Satu lagi hal ini saya lakukan sekaligus semata-mata untuk diri pribadi khususnya. Pun belajar untuk mendisiplinkandiri untuk saya agar peduli dengan janji saya itu sejak ingin membuat perpustakaan pribadi. Walau pertama kali berat untuk melakukannya. Apalagi saya ini termasuk tipe orang yang boros untuk masalah memegang uang. Walau pun uang itu hasil jerih payah halal saya. Pasti apa saja yang saya inginkan pasti saya beli. Tanpa melihat manfaat dan gunanya. Alih-alih. apa yang saya beli tak bertahan lama.
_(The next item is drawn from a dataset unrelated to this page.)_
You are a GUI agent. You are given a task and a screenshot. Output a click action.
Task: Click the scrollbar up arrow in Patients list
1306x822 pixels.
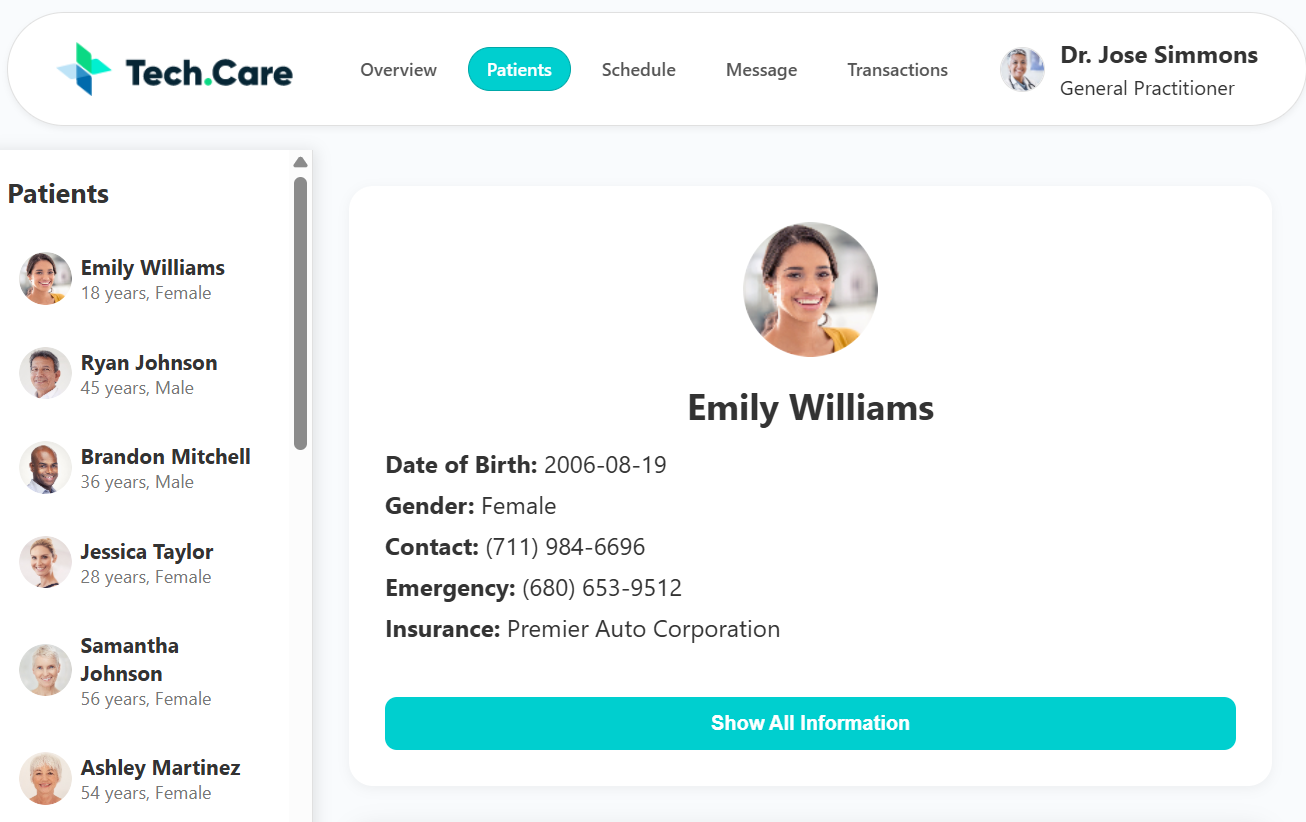(x=300, y=162)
Tak abadi. Lain hal dengan buku. Jika buku sampai kapan pun tetap abadi jika saya bisa pandai merawatnya.
Akhirnya ketika saya melihat kebiasaan buruk itu akhirnya saya berjanji untuk berhenti. Hingga impian untuk memiliki perpustakaan pribadi pun terbersit—dan menggebu-gebu. Hingga akhirnya pun terlaksana juga sampai saat iniNamun sejak saya memiliki perpustakaan pribadi hidup saya pun teratur. Dan kini saya bisa teratur membeli buku di toko buku. Kira-kira jika saya membeli setiap bulannya 2 buah perbuku. Baik novel maupun kumpulan cerita (kumcer). Begitulah seterusnya hingga sekarang ini. Dan kini perpustakaan saya dipenuhi buku.
Dan juga ada satu hal yang Anda perlu ketahui tentang saya. Saya pun memiliki keunikan jika dalam membeli buku untuk saya koleksi di perpustakaan pribadi. Keunikan saya itu adalah ketika memilih buku. Saya tak peduli jika memilih buku. Saya tidak melihat cover buku itu jelek atau kurang bagus. Bagi saya jika itu bagus menurut saya pasti saya akan membeli dan mengoleksinya. Bukankah tak selamanya cover itu mewakilkan isi buku seluruhnya. Halnya ketika saya membaca buku-buku yang saya sebutkan di atas. Walau pun orang melihat buku-buku yang sayang baca itu terlalu ekstrem atau terlalu—maaf—pornografi tapi lagi-lagi saya tidak melihat itu semua.